No ano 636, flutuava junto ao porto de Boulogne-sur-Mer um pequeno barco sem velas nem remos, e também sem os marinheiros. Quando os habitantes dessa encantadora cidade portuária do Canal da Mancha se aproximaram, descobriram na embarcação uma imagem de Nossa Senhora ostentando um ar maternal de calma e majestade, e segurando ao colo com a mão esquerda o Menino Jesus. A imagem foi solenemente carregada para a capela.

O novo santuário da imagem, que recebeu o nome de Notre-Dame de Boulogne, tornou-se um dos mais conhecidos e visitados da Cristandade. Os cronistas medievais relataram seus inúmeros milagres. Uma crônica da vida de São Luís IX, Rei de França, inclui várias referências às curas milagrosas obtidas pela intercessão de Nossa Senhora de Boulogne, especialmente em favor de marinheiros e gestantes.

Sua festa é no dia 20 de fevereiro, mas Boulogne a comemora em 22 de outubro.

Invasão inglesa

Em 1544, o rei inglês Henrique VIII declarou guerra à França, e enviou uma frota com 47 mil soldados pelo Canal da Mancha. Em 18 de julho foi sitiada Boulogne, uma das primeiras cidades atacadas. Embora murada e fortemente defendida, dispunha de apenas dois mil soldados, e se rendeu em 14 de setembro.
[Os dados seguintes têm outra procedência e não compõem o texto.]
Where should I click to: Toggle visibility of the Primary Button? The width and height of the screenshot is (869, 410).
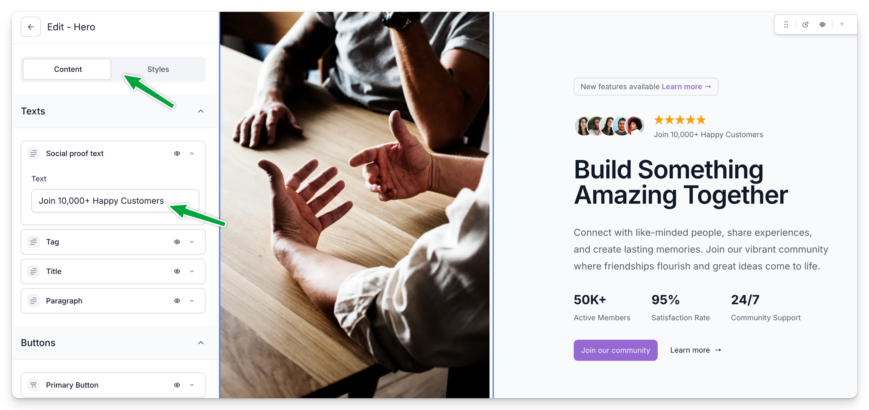coord(177,385)
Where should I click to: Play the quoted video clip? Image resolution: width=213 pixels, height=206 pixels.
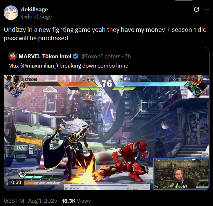point(107,132)
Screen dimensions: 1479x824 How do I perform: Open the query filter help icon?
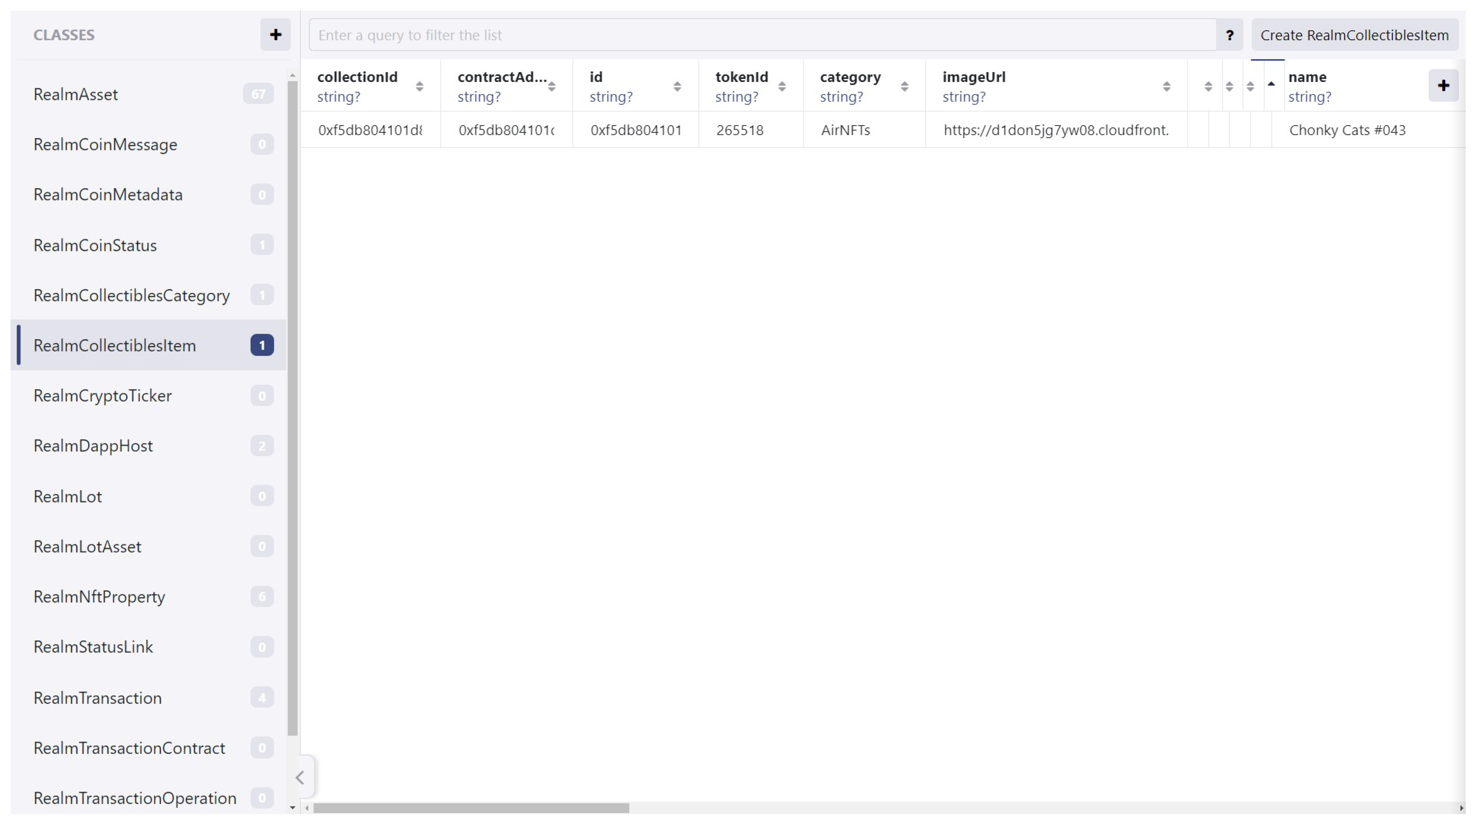click(x=1230, y=35)
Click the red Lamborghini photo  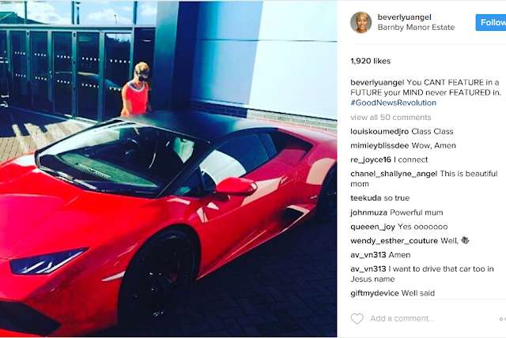(x=168, y=169)
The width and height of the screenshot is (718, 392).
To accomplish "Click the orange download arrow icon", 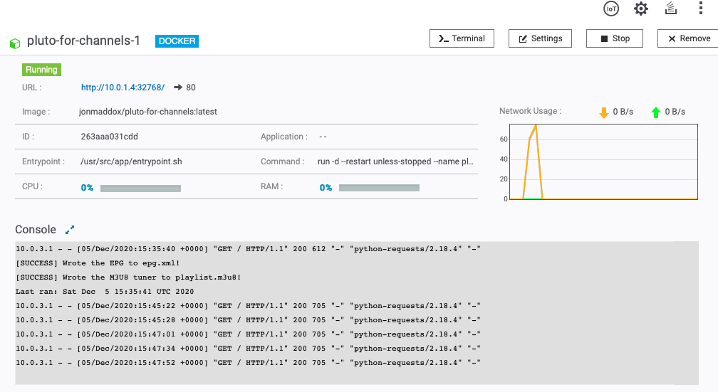I will pos(604,112).
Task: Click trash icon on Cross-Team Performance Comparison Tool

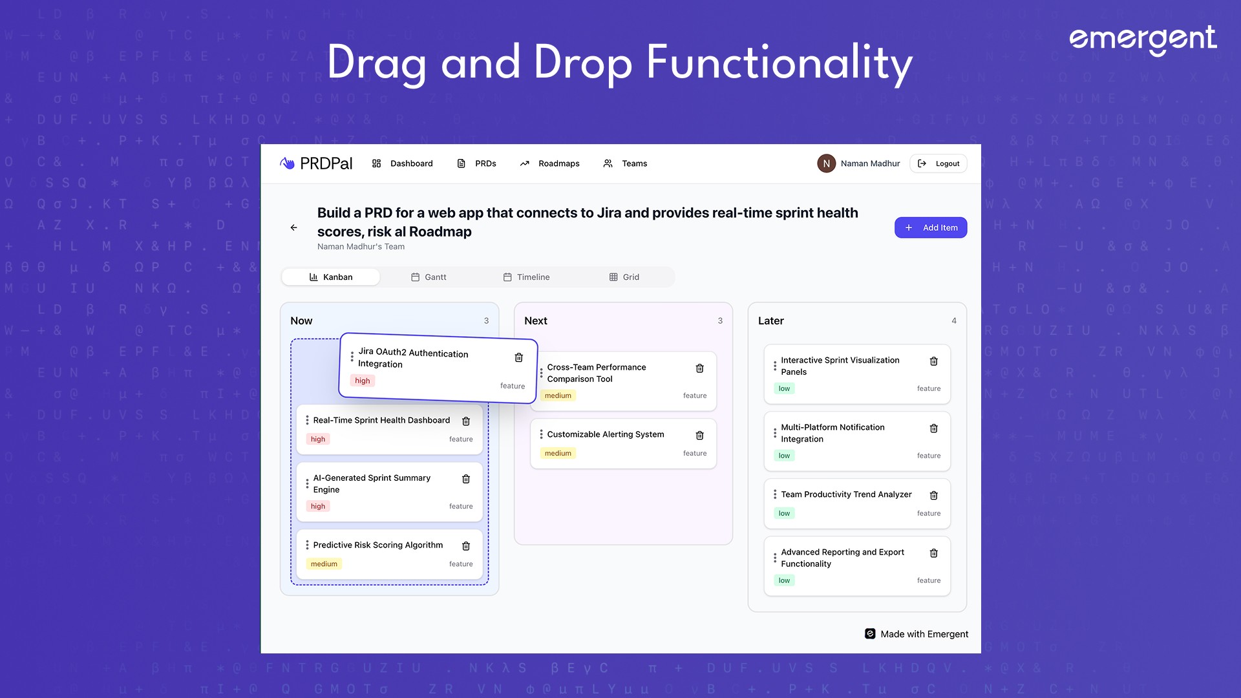Action: click(699, 368)
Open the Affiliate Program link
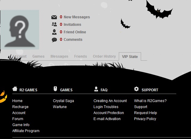The image size is (191, 139). 26,131

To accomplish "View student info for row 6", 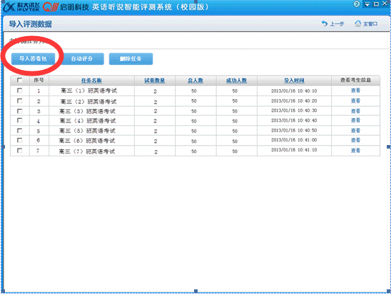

O exército protestante invasor saqueou a cidade. Imagens, altares, relíquias de santos e outros objetos sagrados foram quebrados e queimados nas ruas, numa espécie de orgia de ódio à fé católica. A imagem de Nossa Senhora foi arrastada para fora da igreja, insultada, vilipendiada e levada à Inglaterra como troféu de vitória, e o santuário medieval foi transformado em arsenal.

Em 25 de abril de 1550 os ingleses devolveram Boulogne, e logo depois a imagem sagrada que haviam roubado. Nas décadas seguintes a igreja e a cidade foram reconstruídas e restauradas, e o santuário recuperou grande parte do antigo esplendor.
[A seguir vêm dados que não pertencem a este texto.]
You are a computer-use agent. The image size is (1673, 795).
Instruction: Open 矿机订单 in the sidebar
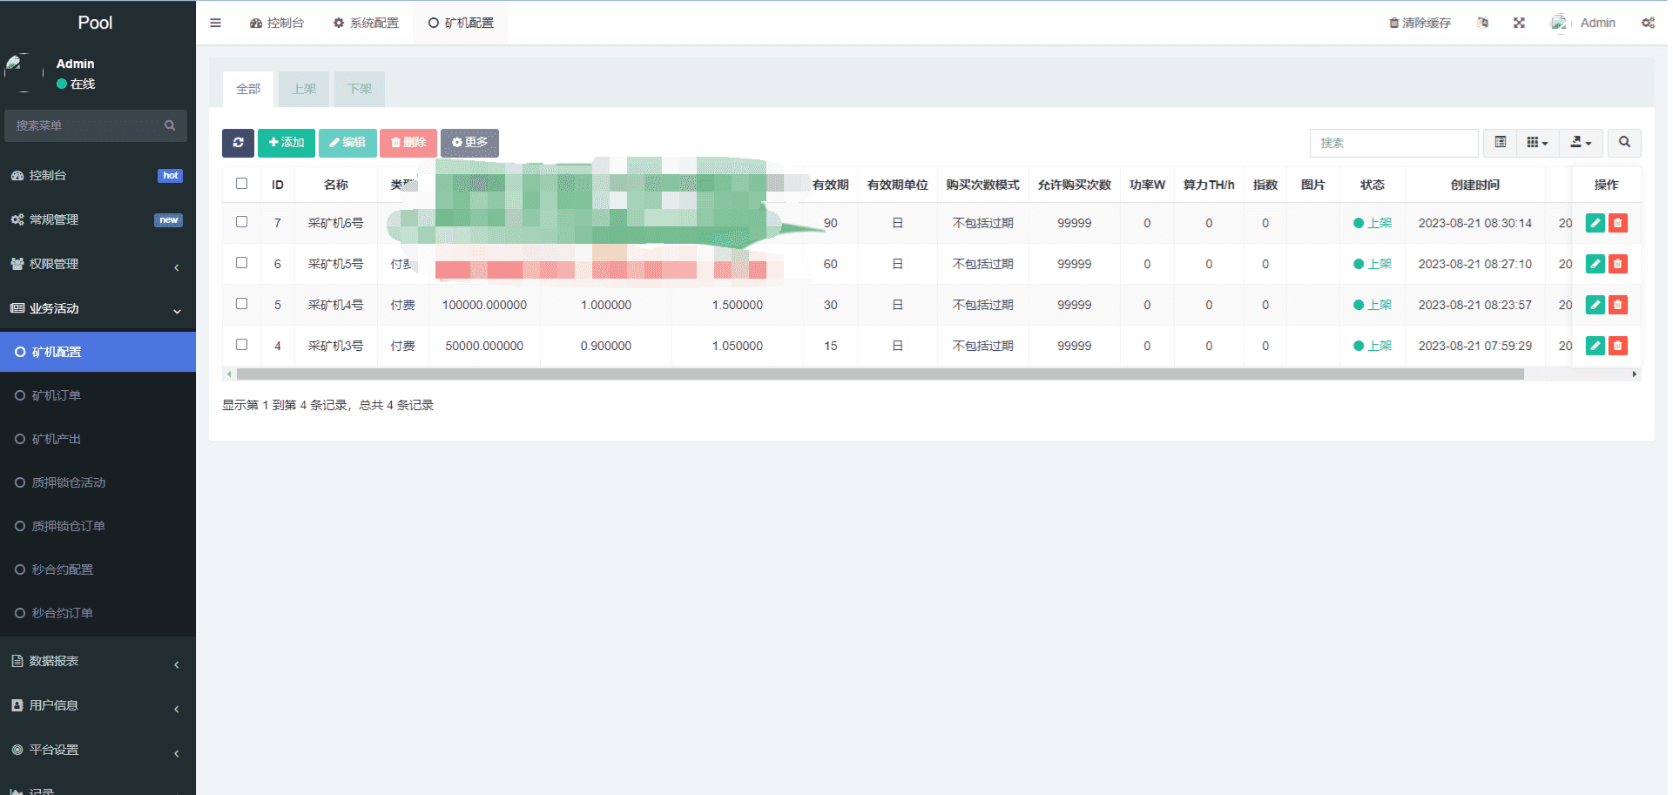[57, 395]
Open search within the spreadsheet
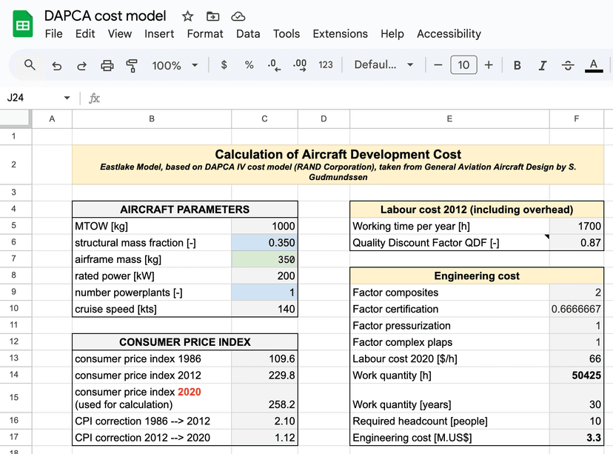 point(30,65)
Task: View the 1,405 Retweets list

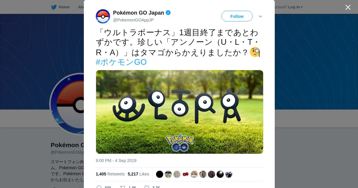Action: (x=110, y=174)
A cidade de Boulogne-surMer sitiada pelas tropas de Henrique VIII em 1544 (Antonio Salamanca e Giovanni Orlandi, Roma 1549)

Ataque dos huguenotes

Imagem de Nossa Senhora de Boulogne, feita em marfim no séc. XV, na França. Coleção Particular.

A seita protestante dos huguenotes preparava uma rebelião sangrenta e uma guerra civil religiosa, depois de infectar a França com o mesmo vírus revolucionário que contaminara a Europa. Durante a noite de 11 de outubro de 1567, centenas de soldados huguenotes invadiram de modo desapercebido a igreja de Nossa Senhora de Boulogne, arrancaram a imagem milagrosa e amarraram uma corda em torno do seu pescoço, depois a arrastaram pelas ruas lamacentas até o portão principal da cidade velha, onde fizeram zombarias e blasfemaram contra ela. Porém, quando tentaram quebrar a imagem, uma força milagrosa a protegeu. Os sectários a atingiram repetidamente com espadas e martelos; mas, como se fosse de aço, ela não sofria danos. O milagre enfureceu ainda mais os protestantes, que a jogaram em uma grande fogueira. Também aí ela foi milagrosamente preservada, saindo intacta das chamas. Depois foi retirada da cidade e jogada num poço.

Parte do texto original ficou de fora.